0 Members and 1 Guest are viewing this topic.

Offline ondruska

  • Newbie
  • *
  • Posts: 14
I guess it is expected (that it stops working, see subject) as the server identifies itself now as Avast MITM but it should be noted somewhere. Am I correct?

Offline tumic

  • Moderator
  • Advanced Poster
  • *
  • Posts: 725
Re: Scanning secured connections breaks SSL certificate authentication
« Reply #1 on: April 21, 2017, 11:28:53 AM »
What do you mean by "breaks SSL certificate authentication"? Certificte authentication
still works in your browser, only the issuer certificate is different (the original is checked
by the webshield).

There is some older technical info available for this topic at:
http://public.avast.com/~tuma/techinfo/

Offline ondruska

  • Newbie
  • *
  • Posts: 14
Re: Scanning secured connections breaks SSL certificate authentication
« Reply #2 on: April 21, 2017, 02:21:41 PM »
OK, I should have been more precise.

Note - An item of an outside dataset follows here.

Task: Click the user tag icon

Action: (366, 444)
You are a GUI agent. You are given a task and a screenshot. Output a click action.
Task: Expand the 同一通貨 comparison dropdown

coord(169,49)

SSL client certificate authentication does not work as the session is being set up between client and Avast (MITM) and not proxied to true destination SSL server. So in cases where server requests SSL client certificate Avast MITM does not send any because it does not have client’s private key anymore.

Offline .: Mac :.

  • Avast Überevangelist
  • Ultra Poster
  • *****
  • Posts: 4975
Re: Scanning secured connections breaks SSL certificate authentication
« Reply #3 on: April 24, 2017, 10:36:30 PM »
Can you give some example of the service you are trying to authenticate to? Are you able to connect with web shield disabled?
"People who are really serious about software should make their own hardware." - Alan Kay

Offline ondruska

  • Newbie
  • *
  • Posts: 14
Re: Scanning secured connections breaks SSL certificate authentication
« Reply #4 on: April 25, 2017, 09:20:37 AM »
For example https://portal.t-systems.cz and yes, with Scanning secured connections disabled I can authenticate with my client certificate.

Offline tumic

  • Moderator
  • Advanced Poster
  • *
  • Posts: 725
Re: Scanning secured connections breaks SSL certificate authentication
« Reply #5 on: April 25, 2017, 10:47:12 AM »
OK, I should have been more precise. SSL client certificate authentication does not work as the session is being set up between client and Avast (MITM) and not proxied to true destination SSL server. So in cases where server requests SSL client certificate Avast MITM does not send any because it does not have client’s private key anymore.

Yes, for servers that require client certificates you have to add an exception to the webshield at the moment.